What is the LC resonant frequency?
An LC circuit — also called a tank circuit — is a combination of an inductor (L) and a capacitor (C). When energy is allowed to flow between the two components it oscillates at a specific natural frequency called the resonant frequency. At resonance the inductive reactance equals the capacitive reactance and the circuit stores energy most efficiently. This frequency is the basis of radio tuners, oscillators, filters, and impedance-matching networks.

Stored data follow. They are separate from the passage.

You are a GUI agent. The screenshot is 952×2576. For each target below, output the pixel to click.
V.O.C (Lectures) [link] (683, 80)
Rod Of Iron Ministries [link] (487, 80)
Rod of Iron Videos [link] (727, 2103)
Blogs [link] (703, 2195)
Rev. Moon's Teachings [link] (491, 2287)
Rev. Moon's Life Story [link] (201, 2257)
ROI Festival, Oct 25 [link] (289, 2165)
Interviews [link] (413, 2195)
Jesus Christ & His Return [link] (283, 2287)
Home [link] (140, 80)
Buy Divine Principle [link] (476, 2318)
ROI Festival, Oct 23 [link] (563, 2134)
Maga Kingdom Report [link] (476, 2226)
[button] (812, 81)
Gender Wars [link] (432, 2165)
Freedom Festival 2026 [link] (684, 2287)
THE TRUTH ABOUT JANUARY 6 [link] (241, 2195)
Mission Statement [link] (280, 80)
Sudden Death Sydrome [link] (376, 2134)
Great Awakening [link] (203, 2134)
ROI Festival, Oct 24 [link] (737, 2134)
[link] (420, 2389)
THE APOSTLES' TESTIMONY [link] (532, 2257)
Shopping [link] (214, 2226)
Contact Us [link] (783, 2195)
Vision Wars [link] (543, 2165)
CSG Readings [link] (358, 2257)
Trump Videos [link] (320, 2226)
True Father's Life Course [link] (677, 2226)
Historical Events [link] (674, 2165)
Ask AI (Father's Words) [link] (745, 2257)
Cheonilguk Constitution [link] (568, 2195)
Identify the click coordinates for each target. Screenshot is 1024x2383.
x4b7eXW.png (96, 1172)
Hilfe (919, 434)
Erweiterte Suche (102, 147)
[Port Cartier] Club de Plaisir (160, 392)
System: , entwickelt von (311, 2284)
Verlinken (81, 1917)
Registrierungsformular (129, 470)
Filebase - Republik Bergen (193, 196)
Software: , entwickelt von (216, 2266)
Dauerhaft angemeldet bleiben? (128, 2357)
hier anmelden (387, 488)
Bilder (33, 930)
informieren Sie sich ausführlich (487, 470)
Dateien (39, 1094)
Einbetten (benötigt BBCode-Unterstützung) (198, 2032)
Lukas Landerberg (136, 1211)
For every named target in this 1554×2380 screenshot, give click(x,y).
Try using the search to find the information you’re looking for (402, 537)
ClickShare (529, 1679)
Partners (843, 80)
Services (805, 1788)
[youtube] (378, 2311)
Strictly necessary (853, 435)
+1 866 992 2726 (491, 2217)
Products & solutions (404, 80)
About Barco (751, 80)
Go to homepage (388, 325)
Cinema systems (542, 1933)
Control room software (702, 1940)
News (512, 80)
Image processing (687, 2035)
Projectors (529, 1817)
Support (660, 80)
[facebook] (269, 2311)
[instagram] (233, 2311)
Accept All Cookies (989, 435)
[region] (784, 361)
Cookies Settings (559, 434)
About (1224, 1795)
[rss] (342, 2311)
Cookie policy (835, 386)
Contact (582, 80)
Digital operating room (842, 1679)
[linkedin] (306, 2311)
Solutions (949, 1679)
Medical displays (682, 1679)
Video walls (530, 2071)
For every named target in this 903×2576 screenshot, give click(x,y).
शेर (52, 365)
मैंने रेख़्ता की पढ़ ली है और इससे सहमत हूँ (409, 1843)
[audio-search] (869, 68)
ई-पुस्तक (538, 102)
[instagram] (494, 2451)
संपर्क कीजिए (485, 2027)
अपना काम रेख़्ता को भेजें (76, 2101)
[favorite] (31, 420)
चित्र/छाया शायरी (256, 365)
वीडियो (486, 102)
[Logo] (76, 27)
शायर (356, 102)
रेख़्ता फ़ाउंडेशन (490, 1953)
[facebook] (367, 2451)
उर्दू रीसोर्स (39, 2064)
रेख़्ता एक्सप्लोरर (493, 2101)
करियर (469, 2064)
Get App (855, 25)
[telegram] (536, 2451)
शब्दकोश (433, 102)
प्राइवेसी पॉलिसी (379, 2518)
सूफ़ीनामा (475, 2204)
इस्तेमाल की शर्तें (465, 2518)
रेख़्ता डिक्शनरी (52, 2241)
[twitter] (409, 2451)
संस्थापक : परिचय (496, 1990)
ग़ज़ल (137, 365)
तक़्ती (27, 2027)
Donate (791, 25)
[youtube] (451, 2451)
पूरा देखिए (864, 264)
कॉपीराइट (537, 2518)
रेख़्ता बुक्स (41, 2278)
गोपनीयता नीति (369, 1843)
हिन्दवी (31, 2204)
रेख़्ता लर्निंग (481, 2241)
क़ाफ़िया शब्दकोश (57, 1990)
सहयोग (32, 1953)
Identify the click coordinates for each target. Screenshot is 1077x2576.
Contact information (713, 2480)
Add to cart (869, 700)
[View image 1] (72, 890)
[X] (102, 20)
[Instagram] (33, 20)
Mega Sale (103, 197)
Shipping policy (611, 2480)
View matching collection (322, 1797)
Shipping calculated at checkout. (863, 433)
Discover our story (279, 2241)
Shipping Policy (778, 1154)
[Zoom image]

How to use this calculator
Enter the inductance value and pick its unit (H, mH, µH, or nH), then enter the capacitance value and pick its unit (F, µF, nF, or pF). The calculator converts both to base SI units, applies the resonance formula, and reports the frequency in Hz, kHz, and MHz, along with the angular frequency and the oscillation period.
The formula explained
The resonant frequency is given by $$f = \frac{1}{2\pi\sqrt{L\cdot C}}$$ where L is in henries and C is in farads. Larger inductance or capacitance lowers the frequency; smaller values raise it. The angular frequency \(\omega = 2\pi f = \frac{1}{\sqrt{LC}}\), and the period \(T = \frac{1}{f}\).
Worked example
Take \(L = 100\ \mu\text{H} = 0.0001\ \text{H}\) and \(C = 100\ \text{pF} = 1\times10^{-10}\ \text{F}\). Then \(L\cdot C = 1\times10^{-14}\), and \(\sqrt{L\cdot C} = 1\times10^{-7}\). So $$f = \frac{1}{2\pi \times 1\times10^{-7}} \approx \frac{1}{6.2832\times10^{-7}} \approx 1{,}591{,}549\ \text{Hz} \approx 1.59\ \text{MHz}$$ — squarely in the AM/medium-wave band.
FAQ
Does the calculator account for resistance? No. This is the ideal undamped resonant frequency. Real circuits with resistance resonate at a very slightly lower frequency, but the difference is negligible for high-Q circuits.
Can I solve for L or C instead? This tool solves for frequency. Rearranging, \(L = \frac{1}{4\pi^2 f^2 C}\) and \(C = \frac{1}{4\pi^2 f^2 L}\).
What units should I use? Any of the provided unit options — the tool converts everything to henries and farads internally, so mixing µH with pF works fine.